Experiment 041: Ryu double-to-string for JSON serialization
Date: 2026-04-15 (originally accepted), 2026-04-16 (reverted)
Status: Rejected (minimal isolated benefit, high maintenance complexity)
Problem
The selectBytes JSON serialization path uses snprintf(num, sizeof(num), "%.17g", ...) for float formatting. snprintf parses a format string and always emits 17 significant digits even when fewer would suffice for IEEE 754 round-trip fidelity.
Hypothesis
Replace snprintf with the Ryu algorithm — a purpose-built double-to-string converter benchmarked at 20-30x faster than sprintf per call and used in Java/Swift/Rust standard libraries.
Initial Approach
Vendored d2s.c and supporting headers from github.com/ulfjack/ryu (Apache-2.0 license, ~1500 lines of C including multiplication tables and intrinsics headers). Added to hook/build.dart as an additional source.
Replaced the single snprintf call with d2s_buffered_n().
Problem Discovered in PR Review
Copilot's PR review on third_party/ryu/ryu.h:41 and native/resqlite.c:1335 flagged that Ryu's d2s_buffered_nalways emits scientific notation: 100.0 → "1E2", 0.0 → "0E0", 3.14 → "3.14E0". This is a user-visible JSON output change that would break snapshot tests and any downstream consumer that relies on %.17g-style formatting.

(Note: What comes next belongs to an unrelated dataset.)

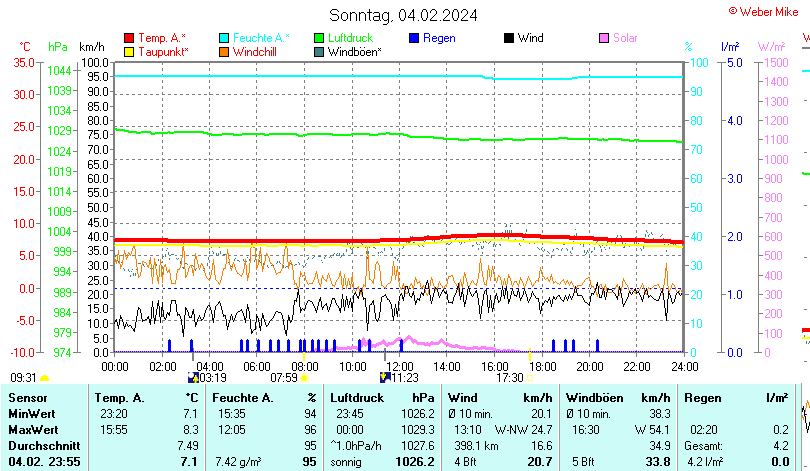The image size is (810, 471).
Task: Click the cyan Feuchte A. legend swatch
Action: coord(224,38)
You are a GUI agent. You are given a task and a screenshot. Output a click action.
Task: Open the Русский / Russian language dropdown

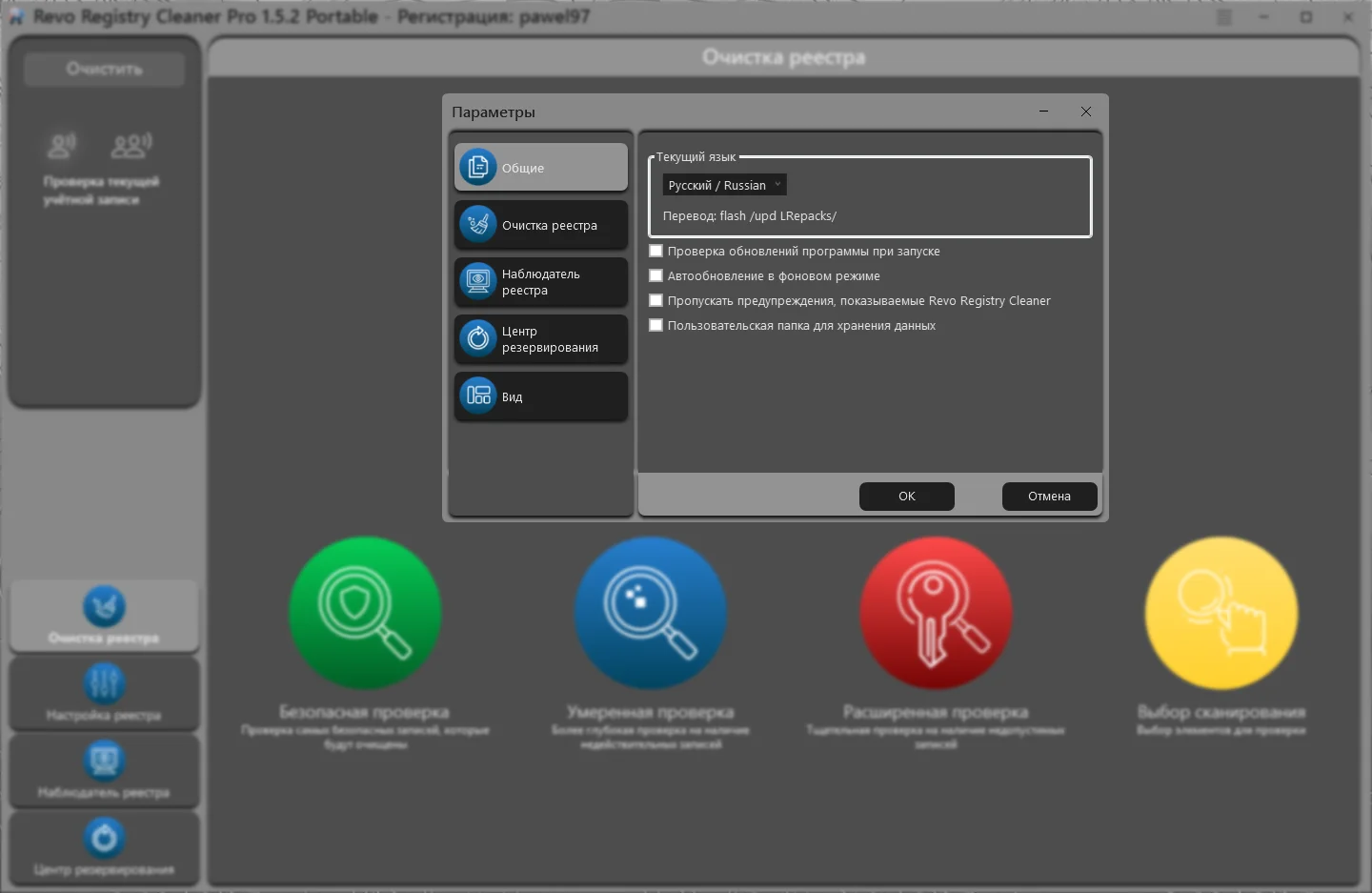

A ~85-line C wrapper (d2s_g_format) was added to post-process Ryu's output into %.17g-compatible format (plain decimal for exponents in [-4, 16], scientific otherwise), verified against 12 representative values.
Why Finally Rejected
Re-examining the benchmark results attributable to 041 alone (before 043 stacked on top):
| Benchmark | Baseline | 041 alone | Attributable to 041? |
|---|---|---|---|
| Text-heavy schema (1000 rows) | 0.67ms | 0.60ms | -10% real |
| selectBytes 1000 rows | 0.51ms | 0.48ms | within noise |
| selectBytes 10000 rows | 5.70ms | 5.66ms | within noise |
| Point query, fan-out, writes, etc. | — | apparent wins | baseline noise |
The non-selectBytes "wins" in the original 041 writeup (+44% point query, -38% fan-out, -26% batch insert, -44% interactive tx) appeared at similar magnitudes in every subsequent experiment that didn't touch float formatting (043, 044, 045, 067). Those were thermal-state noise against the baseline run, not attributable to Ryu.
The only clean, attributable 041 win was -10% on text-heavy selectBytes at 1000 rows. The selectBytes path itself (where Ryu lives) didn't move measurably at 1k or 10k rows.
The -44% selectBytes improvement that kept getting cited came from 041 + 043 combined, where 043 (SWAR escape scanning + lookup table) did the actual work — confirmed by 043 alone showing -31% selectBytes at 1000 rows and -27% at 10000 rows.
Cost-benefit
- Cost: ~1500 lines of vendored third-party code (
d2s.c+ headers + tables), ~85 lines of wrapper to un-do Ryu's scientific notation, a newthird_party/ryu/directory to maintain, license tracking (Apache-2.0 + Boost dual), additional build complexity. - Benefit: ~10% improvement on one benchmark (text-heavy 1k rows) where float formatting is a small fraction of total JSON work.
Not justified.
Revert
Removed third_party/ryu/ directory, removed the d2s_g_format wrapper, restored snprintf(num, sizeof(num), "%.17g", ...), removed the Ryu source + include path from hook/build.dart. All 126 library tests pass after revert.
Decision
Rejected. The isolated win is marginal and doesn't justify the vendored-dependency + format-compatibility-wrapper complexity. Experiment 043 (SWAR escape scanning + lookup table) captures the real JSON-serialization win with simpler, in-tree code.
Lessons
- Attribute wins carefully. The original 041 writeup double-counted thermal noise as Ryu wins. Subsequent experiments showed the same deltas without touching floats — that should have triggered re-examination sooner.
- Check upstream API contracts before vendoring. Ryu's scientific-notation-only output is documented, but I missed it on first integration. Copilot's PR review caught the format regression.
- Real benefit must be attributable and significant. A win that shows up in one benchmark at the noise floor, stacked with a much bigger win from another change, isn't enough to justify a 1500-line vendored dependency.
- Complexity budget matters. Even when an optimization works, the code and dependency cost has to match the measurable benefit. ~1500 + 85 lines for -10% on one schema shape is well past the budget.